I kept getting teary eyed in church this Sunday. I am nervous about my heart procedure. I am confident I will be fine BUT you can't help but worry sometimes. I'm glad its only a day away since I just want to put all this behind me. I remember having all this anxiety and worry with my thyroid surgery. Upon release from the hospital for that surgery, I remember sitting in my mom's car while she drove me home and a rush of tears came out of my eyes. Pure happiness that the ordeal was over. I can't wait to feel like that tomorrow or Friday when ever it hits me that this is all over. No more breathlessness, no more anxiety, no more beta blockers.
Things (my lucks, perhaps) got kicked in the right direction this morning. The lease inspector came to town to inspect the Odyssey. There's a ding in the hood from a minor fender bender but we didn't know how closely they would look at everything else since its our first lease. Things went well. The hood dent was noted as were other things but it came up at or under our expectations of cost. YIPPEE!! I'm so excited to get rid of this car. It was too big for my taste.

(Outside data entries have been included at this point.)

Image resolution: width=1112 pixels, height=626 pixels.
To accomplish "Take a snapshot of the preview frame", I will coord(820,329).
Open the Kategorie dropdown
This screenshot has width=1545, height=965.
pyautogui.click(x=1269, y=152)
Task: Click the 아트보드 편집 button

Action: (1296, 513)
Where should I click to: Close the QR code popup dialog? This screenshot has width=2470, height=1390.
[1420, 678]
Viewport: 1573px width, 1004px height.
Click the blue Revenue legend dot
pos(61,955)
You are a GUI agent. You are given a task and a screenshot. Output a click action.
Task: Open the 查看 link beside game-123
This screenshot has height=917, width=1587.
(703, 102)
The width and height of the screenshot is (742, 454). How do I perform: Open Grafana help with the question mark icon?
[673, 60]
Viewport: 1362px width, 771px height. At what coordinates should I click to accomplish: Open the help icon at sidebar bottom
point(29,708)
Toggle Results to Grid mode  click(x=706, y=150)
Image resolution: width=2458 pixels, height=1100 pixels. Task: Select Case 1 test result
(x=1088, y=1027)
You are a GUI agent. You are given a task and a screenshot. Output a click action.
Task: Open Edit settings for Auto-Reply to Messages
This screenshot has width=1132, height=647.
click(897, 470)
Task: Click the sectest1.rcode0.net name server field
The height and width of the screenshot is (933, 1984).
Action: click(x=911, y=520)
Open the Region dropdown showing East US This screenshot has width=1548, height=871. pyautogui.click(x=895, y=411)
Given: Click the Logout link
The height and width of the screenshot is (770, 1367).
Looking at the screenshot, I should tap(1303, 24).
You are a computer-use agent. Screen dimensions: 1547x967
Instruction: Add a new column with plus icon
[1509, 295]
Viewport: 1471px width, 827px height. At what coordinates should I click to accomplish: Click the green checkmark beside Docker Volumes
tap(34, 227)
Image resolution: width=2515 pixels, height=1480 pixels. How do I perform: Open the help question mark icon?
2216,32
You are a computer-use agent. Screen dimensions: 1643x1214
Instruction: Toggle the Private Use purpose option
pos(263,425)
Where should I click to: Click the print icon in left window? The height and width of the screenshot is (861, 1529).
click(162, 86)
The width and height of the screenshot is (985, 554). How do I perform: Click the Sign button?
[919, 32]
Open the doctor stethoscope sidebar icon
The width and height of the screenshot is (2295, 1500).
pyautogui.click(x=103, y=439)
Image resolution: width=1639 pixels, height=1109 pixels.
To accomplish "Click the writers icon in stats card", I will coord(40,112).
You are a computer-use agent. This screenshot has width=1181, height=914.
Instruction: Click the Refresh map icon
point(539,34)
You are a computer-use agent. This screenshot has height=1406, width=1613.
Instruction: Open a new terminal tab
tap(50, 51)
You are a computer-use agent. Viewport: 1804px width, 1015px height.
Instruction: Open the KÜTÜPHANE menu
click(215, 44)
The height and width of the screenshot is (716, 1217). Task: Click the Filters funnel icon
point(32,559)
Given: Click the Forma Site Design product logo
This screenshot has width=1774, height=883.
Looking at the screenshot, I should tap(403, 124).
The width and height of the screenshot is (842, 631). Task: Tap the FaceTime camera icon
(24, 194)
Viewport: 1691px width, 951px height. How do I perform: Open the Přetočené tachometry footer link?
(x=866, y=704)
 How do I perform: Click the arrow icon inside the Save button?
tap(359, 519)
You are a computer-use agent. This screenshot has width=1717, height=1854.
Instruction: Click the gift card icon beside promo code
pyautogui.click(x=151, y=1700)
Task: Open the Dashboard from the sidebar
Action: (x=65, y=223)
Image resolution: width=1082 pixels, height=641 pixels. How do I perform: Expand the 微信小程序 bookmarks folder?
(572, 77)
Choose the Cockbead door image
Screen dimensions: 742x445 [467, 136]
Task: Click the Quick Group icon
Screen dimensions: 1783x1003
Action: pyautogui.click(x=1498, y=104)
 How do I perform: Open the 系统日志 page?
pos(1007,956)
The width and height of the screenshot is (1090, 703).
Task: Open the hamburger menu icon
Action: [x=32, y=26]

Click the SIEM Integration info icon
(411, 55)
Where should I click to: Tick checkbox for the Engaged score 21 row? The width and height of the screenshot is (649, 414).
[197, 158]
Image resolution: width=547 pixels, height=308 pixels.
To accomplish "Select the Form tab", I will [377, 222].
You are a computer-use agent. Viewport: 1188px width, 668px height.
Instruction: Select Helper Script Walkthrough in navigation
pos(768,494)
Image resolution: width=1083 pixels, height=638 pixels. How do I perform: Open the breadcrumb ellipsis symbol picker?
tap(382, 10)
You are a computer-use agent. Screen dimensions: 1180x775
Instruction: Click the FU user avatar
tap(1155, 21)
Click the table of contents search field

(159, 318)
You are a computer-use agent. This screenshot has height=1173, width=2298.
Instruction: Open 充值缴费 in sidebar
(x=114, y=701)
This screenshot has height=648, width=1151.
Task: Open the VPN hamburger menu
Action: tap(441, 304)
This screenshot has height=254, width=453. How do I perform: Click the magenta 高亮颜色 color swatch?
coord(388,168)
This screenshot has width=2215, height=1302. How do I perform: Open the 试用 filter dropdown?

It served it purpose while we needed all the car seats and through our rear facing car seat years. Everyone is facing forward and some in booster seats now. We are ready to move on. I'm liking the Mazda 5 as our next car, its a mini- minivan. So one HUGE load off with the van inspection done.
So let the good times roll right into tomorrow, my "days off" as the children have taken to calling it. Somehow I must include that idea of mom's"days off" are my going into surgery and staying over night in a hospital into my feminism/motherhood commentary if I ever get around to it.